Many embryologists believe that that r-ICSI has no clinical application because some studies have confirmed that the outcome of r-ICSI was poor on account of low clinical pregnancy rates, but it is worth noting that those studies were based only on cleavage embryo transfer (ET) in the fresh cycle1,2. Two main causes contribute to this finding: the low development potential of r-ICSI embryos, which is due to negative effects from the in vitro aging of cultured oocytes before ICSI, and the asynchrony between the developmental stage of the embryo and the endometrial secretory pattern when the embryo is transferred.
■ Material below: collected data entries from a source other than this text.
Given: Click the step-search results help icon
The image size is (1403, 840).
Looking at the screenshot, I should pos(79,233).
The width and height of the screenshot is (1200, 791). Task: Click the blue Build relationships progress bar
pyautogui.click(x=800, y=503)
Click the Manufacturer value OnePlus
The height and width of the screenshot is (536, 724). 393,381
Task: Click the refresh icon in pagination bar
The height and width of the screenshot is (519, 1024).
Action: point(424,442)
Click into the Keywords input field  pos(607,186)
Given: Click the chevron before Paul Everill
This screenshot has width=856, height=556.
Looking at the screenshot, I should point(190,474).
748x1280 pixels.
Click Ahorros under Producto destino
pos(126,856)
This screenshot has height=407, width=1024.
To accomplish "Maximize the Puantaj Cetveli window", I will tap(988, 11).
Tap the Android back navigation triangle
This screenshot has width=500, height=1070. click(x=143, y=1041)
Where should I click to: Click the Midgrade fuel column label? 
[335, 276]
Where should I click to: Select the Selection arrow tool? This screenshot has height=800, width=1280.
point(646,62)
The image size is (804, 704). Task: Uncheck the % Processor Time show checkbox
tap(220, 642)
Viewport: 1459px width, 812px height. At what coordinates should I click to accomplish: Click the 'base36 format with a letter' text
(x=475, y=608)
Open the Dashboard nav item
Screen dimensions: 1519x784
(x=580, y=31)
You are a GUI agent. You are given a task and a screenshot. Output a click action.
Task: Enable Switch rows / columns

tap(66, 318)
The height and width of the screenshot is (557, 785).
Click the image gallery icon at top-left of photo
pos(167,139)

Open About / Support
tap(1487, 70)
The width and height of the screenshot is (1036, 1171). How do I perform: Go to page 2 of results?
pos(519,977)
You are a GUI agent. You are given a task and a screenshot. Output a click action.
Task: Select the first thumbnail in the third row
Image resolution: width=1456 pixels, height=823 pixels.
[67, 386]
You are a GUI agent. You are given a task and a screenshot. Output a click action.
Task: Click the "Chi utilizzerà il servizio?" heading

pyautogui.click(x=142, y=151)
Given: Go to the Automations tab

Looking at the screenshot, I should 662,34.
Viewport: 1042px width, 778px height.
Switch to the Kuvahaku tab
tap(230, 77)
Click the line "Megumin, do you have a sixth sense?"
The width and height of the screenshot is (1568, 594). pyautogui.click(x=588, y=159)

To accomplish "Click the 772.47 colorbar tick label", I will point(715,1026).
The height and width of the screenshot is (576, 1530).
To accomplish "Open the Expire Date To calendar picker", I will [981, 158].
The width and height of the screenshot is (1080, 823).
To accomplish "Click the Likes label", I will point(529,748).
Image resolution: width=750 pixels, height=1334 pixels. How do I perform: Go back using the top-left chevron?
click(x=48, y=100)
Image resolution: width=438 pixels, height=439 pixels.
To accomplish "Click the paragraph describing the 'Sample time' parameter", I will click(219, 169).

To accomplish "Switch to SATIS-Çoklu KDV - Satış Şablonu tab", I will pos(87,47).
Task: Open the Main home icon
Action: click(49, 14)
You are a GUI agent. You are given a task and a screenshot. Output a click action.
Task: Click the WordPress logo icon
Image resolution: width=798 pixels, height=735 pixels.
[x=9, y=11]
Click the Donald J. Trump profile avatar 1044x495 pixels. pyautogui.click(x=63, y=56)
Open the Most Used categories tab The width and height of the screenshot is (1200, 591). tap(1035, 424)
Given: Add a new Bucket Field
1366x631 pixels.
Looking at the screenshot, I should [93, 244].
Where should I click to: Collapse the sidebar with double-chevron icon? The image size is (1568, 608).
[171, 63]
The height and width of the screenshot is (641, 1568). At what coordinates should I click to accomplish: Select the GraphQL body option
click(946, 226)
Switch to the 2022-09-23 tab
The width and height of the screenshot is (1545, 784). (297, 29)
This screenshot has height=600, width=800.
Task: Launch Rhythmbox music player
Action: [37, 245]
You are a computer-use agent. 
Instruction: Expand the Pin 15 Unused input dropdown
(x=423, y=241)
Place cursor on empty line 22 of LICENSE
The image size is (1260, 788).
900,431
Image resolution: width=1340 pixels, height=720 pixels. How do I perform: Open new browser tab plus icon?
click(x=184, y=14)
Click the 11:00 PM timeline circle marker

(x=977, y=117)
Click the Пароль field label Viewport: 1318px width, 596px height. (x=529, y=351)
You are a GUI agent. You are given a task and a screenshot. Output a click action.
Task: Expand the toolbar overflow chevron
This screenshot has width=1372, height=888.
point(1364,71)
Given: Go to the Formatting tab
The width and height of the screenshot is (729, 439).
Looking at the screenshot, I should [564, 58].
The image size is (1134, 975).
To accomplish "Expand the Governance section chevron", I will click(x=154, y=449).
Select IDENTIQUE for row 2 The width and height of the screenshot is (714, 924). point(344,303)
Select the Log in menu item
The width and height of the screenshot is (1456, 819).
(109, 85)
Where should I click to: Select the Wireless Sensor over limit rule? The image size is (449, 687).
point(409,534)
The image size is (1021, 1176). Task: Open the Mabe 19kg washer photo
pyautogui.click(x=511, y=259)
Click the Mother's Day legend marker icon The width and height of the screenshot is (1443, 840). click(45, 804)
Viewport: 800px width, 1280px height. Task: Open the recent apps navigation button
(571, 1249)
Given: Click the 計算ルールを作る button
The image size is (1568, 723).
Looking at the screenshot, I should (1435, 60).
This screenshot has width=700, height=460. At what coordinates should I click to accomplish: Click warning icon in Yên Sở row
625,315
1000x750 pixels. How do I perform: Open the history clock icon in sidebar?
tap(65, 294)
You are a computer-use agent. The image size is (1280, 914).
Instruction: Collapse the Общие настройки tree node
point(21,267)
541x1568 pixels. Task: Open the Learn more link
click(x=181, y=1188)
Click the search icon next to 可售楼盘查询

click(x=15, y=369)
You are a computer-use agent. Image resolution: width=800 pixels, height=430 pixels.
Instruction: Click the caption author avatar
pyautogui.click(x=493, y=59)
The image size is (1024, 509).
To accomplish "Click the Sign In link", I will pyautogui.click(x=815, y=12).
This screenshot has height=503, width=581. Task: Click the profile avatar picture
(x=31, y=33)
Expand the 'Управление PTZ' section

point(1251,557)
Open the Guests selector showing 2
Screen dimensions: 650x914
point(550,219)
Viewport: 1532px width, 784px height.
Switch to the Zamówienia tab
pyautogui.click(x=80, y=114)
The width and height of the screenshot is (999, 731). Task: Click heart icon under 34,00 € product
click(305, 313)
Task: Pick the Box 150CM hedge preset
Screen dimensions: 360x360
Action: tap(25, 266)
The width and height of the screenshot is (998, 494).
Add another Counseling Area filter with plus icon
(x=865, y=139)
Some studies have evaluated the asynchrony between an embryo’s developmental stage and the endometrial secretory pattern, and it was found that r-ICSI embryos that are cryopreserved and subsequently used in cryopreservation-warming cycles can result in an acceptable pregnancy rate (PR)9,10. However, as reported in a previous study9, the approximately 25–30% PR achieved in cryopreservation-warming cycles using r-ICSI is not a satisfactory clinical outcome. This may be due to the transfer of cleavage embryos, which cannot guarantee good development potential, and are affected by the aging of eggs in particular. Some studies have focused on the aging of cultured oocytes, which could cause increased cytogenetic abnormalities11,12,13, fewer available cleavage embryos and poorer PR. However, these studies have not proposed effective ways to eliminate the effects of egg aging in r-ICSI cycles. Increasing numbers of studies have shown that blastocyst culture is an effective method of obtaining “good development potential” embryos and results in satisfactory clinical outcomes14,15,16,17. It is possible that blastocyst culture may give the same result for r-ICSI and be an effective strategy to obtain satisfactory results. Embryos from r-ICSI may be cultured to the blastocyst stage and cryopreserved, instead of cleavage embryos being frozen, and subsequently used in cryopreservation-warming cycles. Similarly, blastocyst culture results in a decrease in the number of embryo transfer cycles, which may affect the final cumulative pregnancy rate. To address these issues, the current study involved a retrospective analysis of a total of 625 r-ICSI cycles performed using freeze-all-embryos (from January 2013 to December 2016) and 144 cleavage-stage embryo transfers and 188 blastocyst-stage transfers in subsequent cryopreservation-warming cycles (from March 2013 to December 2018) in a single infertility center.

Results

For r-ICSI frozen cleavage, 502 available embryos were cryopreserved in the 132 cycles and 345 embryos were used for transfer in 144 subsequent cryopreservation-warming cycles, finally resulting in 24.31% PR, 11.59% IR, 19.44% LBR and 31 newborns (no anomalies). For r-ICSI frozen blast, 2537 embryos were cultured to blastocyst stage and 297 (11.71%) embryos reached a grade of 3BB or better quality and were cryopreserved in 158 cycles. A total of 249 embryos were used for transfer in 188 subsequent cryopreservation-warming cycles, finally resulting in 46.27% PR, 40.56% IR, 37.77% LBR and 78 newborns (one microtia) (Table 1).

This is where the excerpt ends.